Les femmes ont-elles droit de cité ?

La division sexuelle du travail a servi de fondement à l’organisation urbaine moderne, explique Jacqueline Coutras, de l’Institut de recherche sur les sociétés contemporaines (CNRS), dans Crise urbaine et espaces sexués (Armand Colin, 1996). Dans les années 1970, la ville organisait un inégal accès aux ressources urbaines et enfermait les femmes dans la proximité résidentielle. Aujourd’hui, les femmes seraient sorties du local, et les inégalités dans l’usage du territoire se seraient réduites. En 1993-1994, des associations ­d’Allemagne, de Belgique, de France, de Grèce et des Pays-Bas ont rédigé la Charte européenne des femmes dans la cité, qui défend « une nouvelle lecture de la ville avec l’expertise des femmes », la démocratie paritaire, une réflexion sur les transports et la sécurité et le développement d’équipements permettant de mieux concilier vie familiale et professionnelle.

À Sarcelles, la marche lancée par DCDF débute par la traversée du parc Kennedy, dans le quartier des grands ensembles – un espace vert relativement bien entretenu mais que la majorité des femmes présentes disent éviter quand elles sont seules, surtout le soir. « Il y a trop d’hommes en groupe », lance Anne-Marie, Sarcelloise depuis les années 1970. « Les hommes ont totalement conquis le territoire du parc, concède Isabelle, de la Gestion urbaine de priorité (GUP), un dispositif qui assure le bon fonctionnement d’un quartier donné. Il n’y a quasiment pas de groupes de femmes assises comme eux en train de discuter. »
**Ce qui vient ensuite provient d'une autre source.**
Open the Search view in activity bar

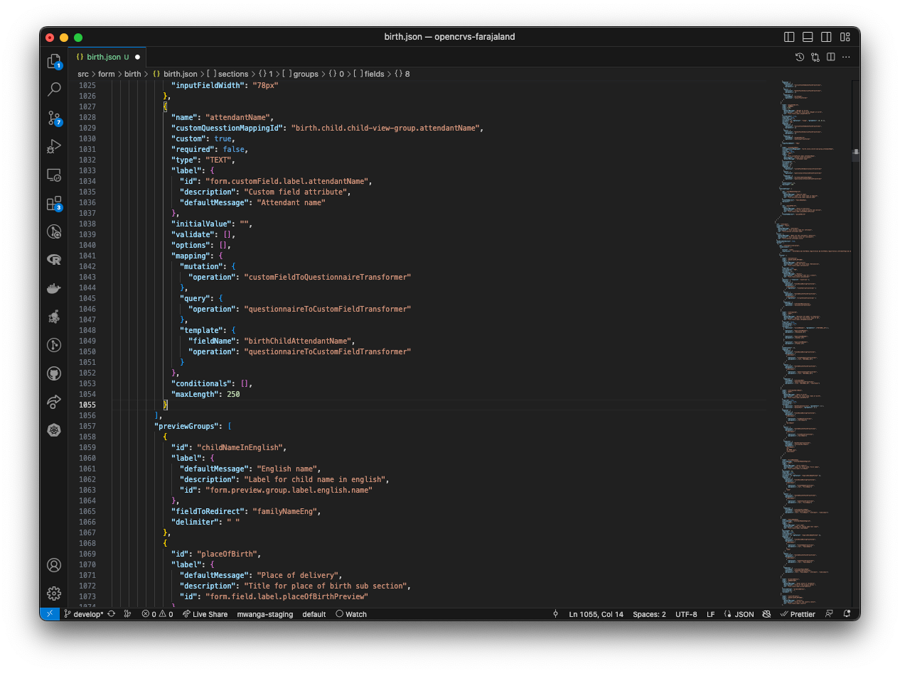[x=54, y=90]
Une domination masculine qui s’accompagne d’un retrait féminin. « De toute manière, mes enfants sont grands maintenant, pourquoi je viendrais au parc ? », plaisante Anne-Marie. La remarque n’est pas si anodine. « Les femmes rencontrent deux contraintes dans leur appropriation de l’espace public,commente Yves Raibaud. La première, c’est la question de l’insécurité, avec la crainte principale de l’agression sexuelle. La seconde, c’est qu’elles sortent les trois quarts du temps pour accompagner quelqu’un – leurs enfants ou des personnes âgées. »

Alors, forcément, l’habitude s’installe dans les déplacements. On prend toujours le même chemin, on ne s’aventure pas à droite ou à gauche. On file tout droit d’un point A à un point B. « Je n’étais jamais passée par ici, c’est une découverte ! », s’exclame Jacqueline, qui habite pourtant Sarcelles depuis quarante ans, alors que la troupe emprunte une petite allée s’éloignant de la rue principale. « On ne fait jamais de détour, on passe toujours au même endroit. »
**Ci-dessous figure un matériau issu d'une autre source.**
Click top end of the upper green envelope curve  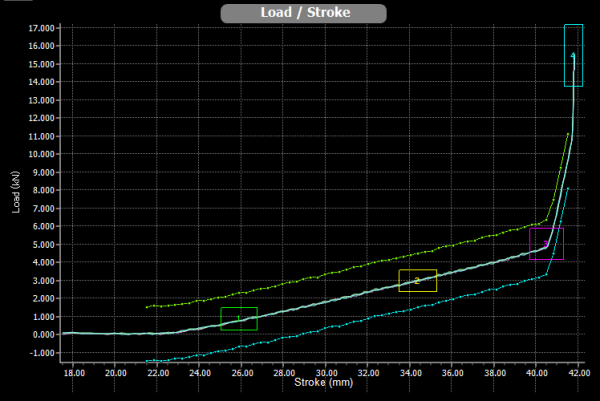coord(568,134)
Redécouvrir pour aider à reconstruire : les marches exploratoires, ce sont aussi des expertises de la ville « par le bas ». Une mine d’informations pour Éléonore, responsable du service de démocratie urbaine à la mairie et membre de la GUP. « À Sarcelles, de gros travaux d’aménagements sont prévus. Ces marches nous permettent de réfléchir en amont à ce qui pourra être mis en place pour que la ville soit plus ouverte aux femmes. »

C’est une première étape. Car, pour reprendre leur place dans l’espace public, les femmes doivent également lutter contre des injonctions intégrées depuis l’enfance. « Dès leur plus jeune âge, on dit aux filles qu’il y a des méchants dans la rue, souligne Yves -Raibaud. Alors que les garçons sont encouragés à aller dehors, car ils ont de la testostérone à dépenser ! »
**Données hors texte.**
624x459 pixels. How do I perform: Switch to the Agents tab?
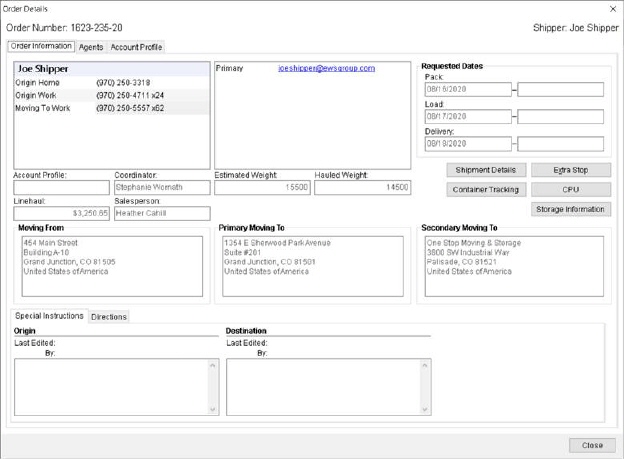point(91,47)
« Comment vous pensez qu’on était vues, dans la rue ? », s’enquiert Sophie sur le chemin du retour. « Qu’est-ce qu’on faisait là sans un homme ? », répond Nora avec un brin d’ironie, car elle mesure le chemin qu’il reste à parcourir.

[^1] Auteur de La ville faite par et pour les hommes,coll. « Égale à Égal », Belin, 2015.